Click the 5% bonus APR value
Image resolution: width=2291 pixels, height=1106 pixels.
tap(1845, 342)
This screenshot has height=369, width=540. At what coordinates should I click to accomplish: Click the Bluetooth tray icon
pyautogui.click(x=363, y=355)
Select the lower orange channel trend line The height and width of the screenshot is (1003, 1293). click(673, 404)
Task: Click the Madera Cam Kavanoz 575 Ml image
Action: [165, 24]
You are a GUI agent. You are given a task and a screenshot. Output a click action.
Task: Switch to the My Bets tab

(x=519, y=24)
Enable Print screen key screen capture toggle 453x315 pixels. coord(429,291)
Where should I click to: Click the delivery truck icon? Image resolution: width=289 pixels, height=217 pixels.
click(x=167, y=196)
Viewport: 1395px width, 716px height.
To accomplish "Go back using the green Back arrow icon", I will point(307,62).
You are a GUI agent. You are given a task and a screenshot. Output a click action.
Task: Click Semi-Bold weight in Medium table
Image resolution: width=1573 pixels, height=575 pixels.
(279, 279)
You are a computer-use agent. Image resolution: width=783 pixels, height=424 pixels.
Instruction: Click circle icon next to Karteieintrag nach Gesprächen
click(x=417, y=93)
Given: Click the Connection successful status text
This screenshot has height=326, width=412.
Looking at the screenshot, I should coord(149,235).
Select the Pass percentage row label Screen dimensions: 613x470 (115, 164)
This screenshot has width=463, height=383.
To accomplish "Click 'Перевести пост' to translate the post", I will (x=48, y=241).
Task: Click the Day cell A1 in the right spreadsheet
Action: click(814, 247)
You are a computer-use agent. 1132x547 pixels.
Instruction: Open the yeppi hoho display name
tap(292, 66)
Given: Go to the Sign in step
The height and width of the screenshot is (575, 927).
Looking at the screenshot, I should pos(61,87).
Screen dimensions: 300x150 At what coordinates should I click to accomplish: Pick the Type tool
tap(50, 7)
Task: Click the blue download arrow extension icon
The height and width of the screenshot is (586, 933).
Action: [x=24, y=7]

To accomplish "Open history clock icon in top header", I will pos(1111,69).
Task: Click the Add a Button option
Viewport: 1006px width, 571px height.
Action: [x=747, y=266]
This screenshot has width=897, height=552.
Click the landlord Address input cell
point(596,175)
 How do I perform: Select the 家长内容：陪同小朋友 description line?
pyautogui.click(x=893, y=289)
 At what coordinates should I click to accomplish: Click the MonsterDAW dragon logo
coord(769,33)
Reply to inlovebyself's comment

******

__The problem__
Across the records above, how many lines contain the word "arrow"? Give the number by itself.

__Exercise output__
2